TAREA REQUERIDA A:
Reescribe en forma de lista el párrafo del texto sobre la autonomía municipal que empieza con «Desde la Constitución de 1978», sin perder sus datos principales.
TAREA REQUERIDA B:
Por favor, indica si cada afirmación coincide con el texto sobre la autonomía municipal, con un sí o un no y las palabras del texto que lo deciden, citadas tal cual: (i) la ley solo permitía a los ayuntamientos prestar los servicios que el Estado les asignaba; (ii) los préstamos ICO y los Fondos de Ordenación aportaron liquidez para pagar deudas con proveedores; (iii) los Interventores piden informes solo sobre los gastos de gran cuantía.
TAREA REQUERIDA C:
Retoma el texto sobre la autonomía municipal y continúalo a partir de su última oración.
━━━ TEXTO CITADO
Intervenidos. Desde la Constitución de 1978, el Estado vio mermada sus competencias, cediendo partes a las autonomías y los ayuntamientos ejercieron el papel de administración más cercana sin límite respecto a los servicios que podían prestar; la Ley les permitía asumir cualquiera que se considerase cubría una necesidad de los habitantes del municipio. Con esta situación, los alcaldes se quejaban que desde Madrid parecía como si no se hubiera interiorizado la autonomía municipal y los ayuntamientos eran considerados como el niño menor al que había que tutelar. El regalo, envenenado según entendidos en la materia, de los préstamos ICO y los Fondos de Ordenación por los que se facilitó liquidez para pagar las deudas con proveedores a cambio de un control férreo de los presupuestos municipales, en definitiva una intervención del Ministerio de Hacienda, con limitación de la autonomía municipal en la toma de decisiones, ha sido, además, el refuerzo del papel de los Interventores que, unos más que otros, utilizan lupa y microscopio ante cualquier expediente de contenido económico; además de exigir a los gestores informes varios sobre cada gasto, por nimio que sea.
━━━━━━
━━━ DATOS DISPONIBLES
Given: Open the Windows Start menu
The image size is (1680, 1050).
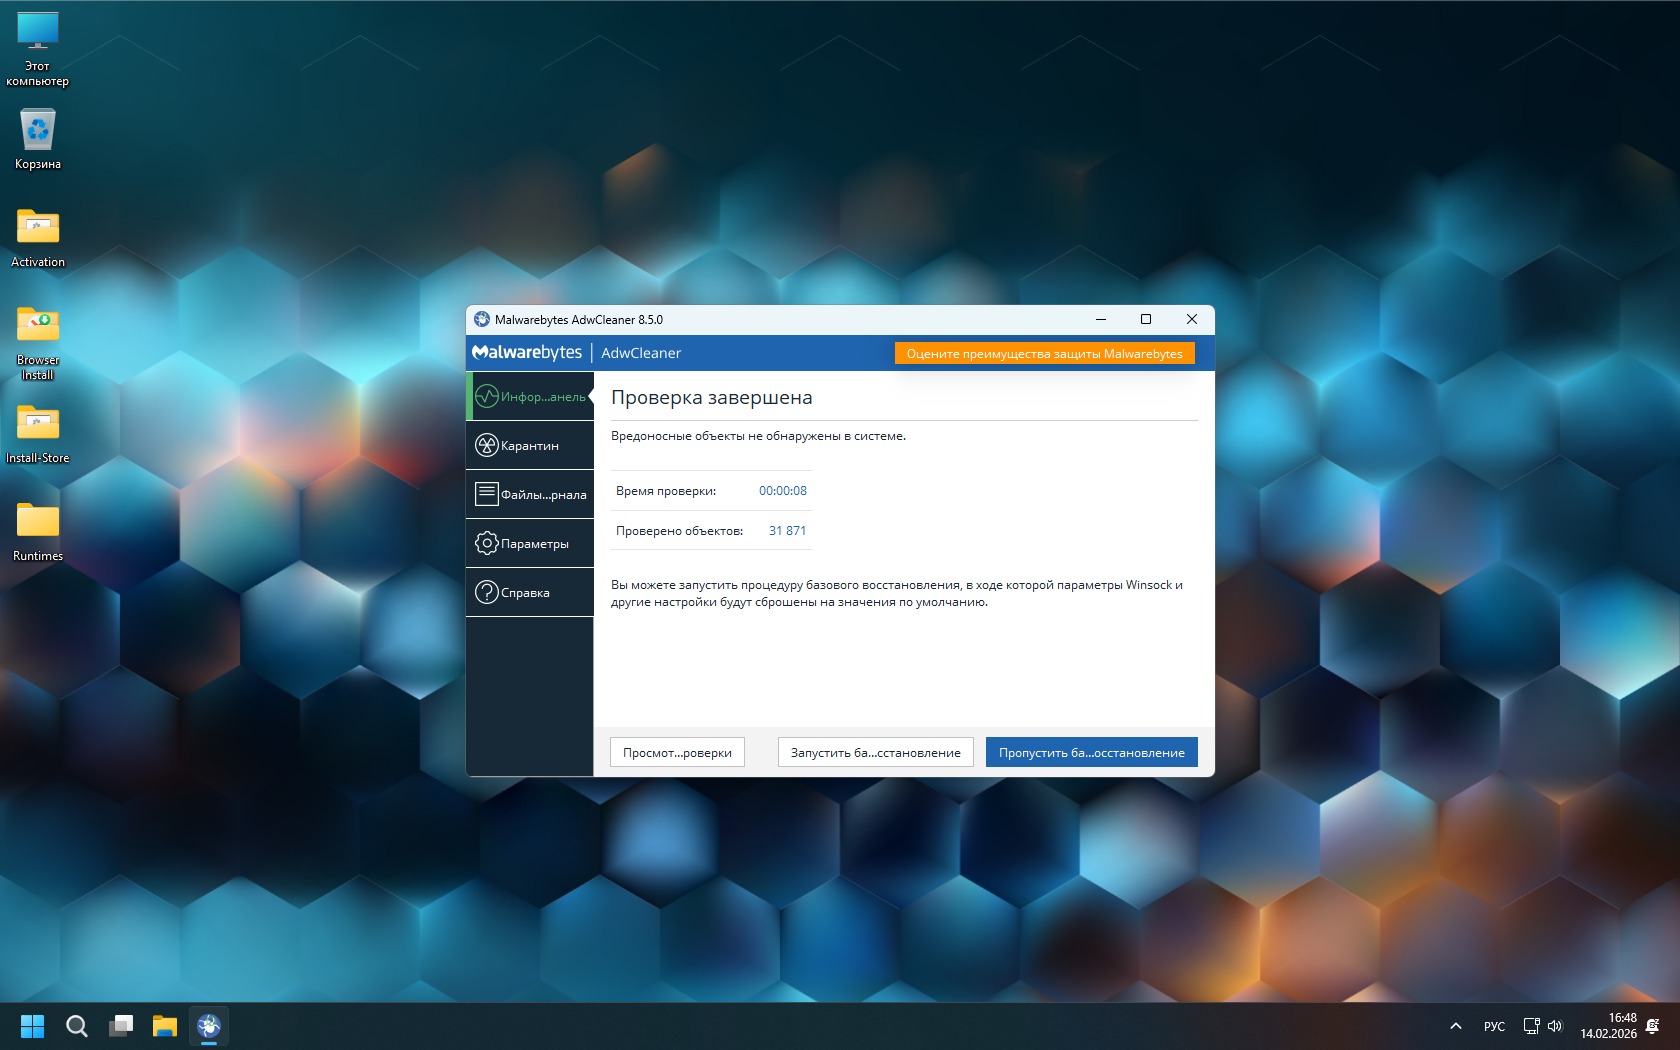Looking at the screenshot, I should 33,1026.
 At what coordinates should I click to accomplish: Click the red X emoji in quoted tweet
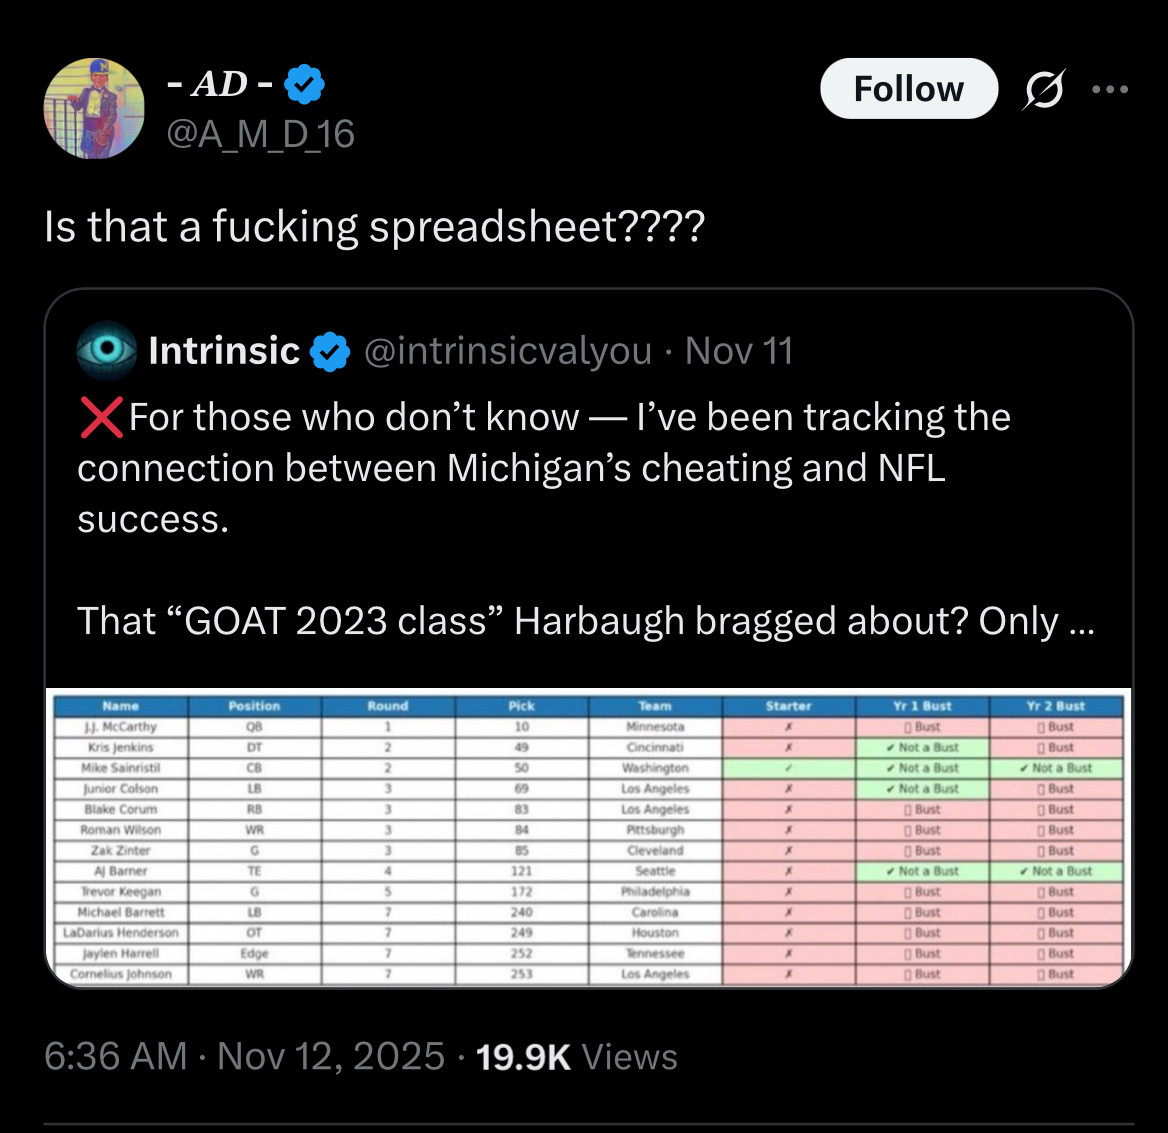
━━━━━━
RESPUESTA A:
- Desde la Constitución de 1978, el Estado cedió parte de sus competencias a las autonomías.
- Los ayuntamientos, como administración más cercana, podían prestar cualquier servicio que cubriera una necesidad de los habitantes del municipio.
- Los alcaldes se quejaban de que Madrid no había interiorizado la autonomía municipal y trataba a los ayuntamientos como a un niño menor al que había que tutelar.
- Los préstamos ICO y los Fondos de Ordenación dieron liquidez para pagar las deudas con proveedores. A cambio, el Ministerio de Hacienda impuso un control férreo de los presupuestos municipales, lo que limitó la autonomía municipal. Según entendidos en la materia, fue un regalo envenenado.
- Esto reforzó el papel de los Interventores. Examinan con lupa cualquier expediente económico y exigen a los gestores informes sobre cada gasto, por nimio que sea.

RESPUESTA B:
(i) No: «la Ley les permitía asumir cualquiera que se considerase cubría una necesidad de los habitantes del municipio».
(ii) Sí: «se facilitó liquidez para pagar las deudas con proveedores».
(iii) No: «exigir a los gestores informes varios sobre cada gasto, por nimio que sea».

RESPUESTA C:
Investigados. Los técnicos son ese gremio de empleados públicos de los que depende, en gran medida, la gestión administrativa, ellos reciben la orden del político y a ellos les toca ejecutarla; son los autores de los informes necesarios en todo expediente y todo ello bajo la presión que ejercen los ciudadanos al político y estos sobre ellos. Para cerrar el círculo, los sindicatos se han encargando de achicar las diferencias salariales sin correlación, en general en todas las administraciones locales, al nivel de responsabilidad de cada uno y con la crisis el foco de las reducciones salariales se ha centrado siempre en los sueldos más altos, sin aparejar una reducción en la asunción de responsabilidad ni en el grado de dedicación a lo público y esto, indefectiblemente, lleva a la desmotivación. Poca diferencia salarial pero mucha en cuanto a responsabilidad, para entenderse. Además, la judicialización de la vida pública, con instrucciones que, de entrada, imputan o investigan sin miramientos, sin consideración y ante el juez el político no tiene reparo alguno en apuntar al técnico como único responsables porque, llegado a ese punto, es maestro en argumentar que solo pasaba por allí y de casualidad, que en ningún caso participó jamás en nada… Lo vemos a diario.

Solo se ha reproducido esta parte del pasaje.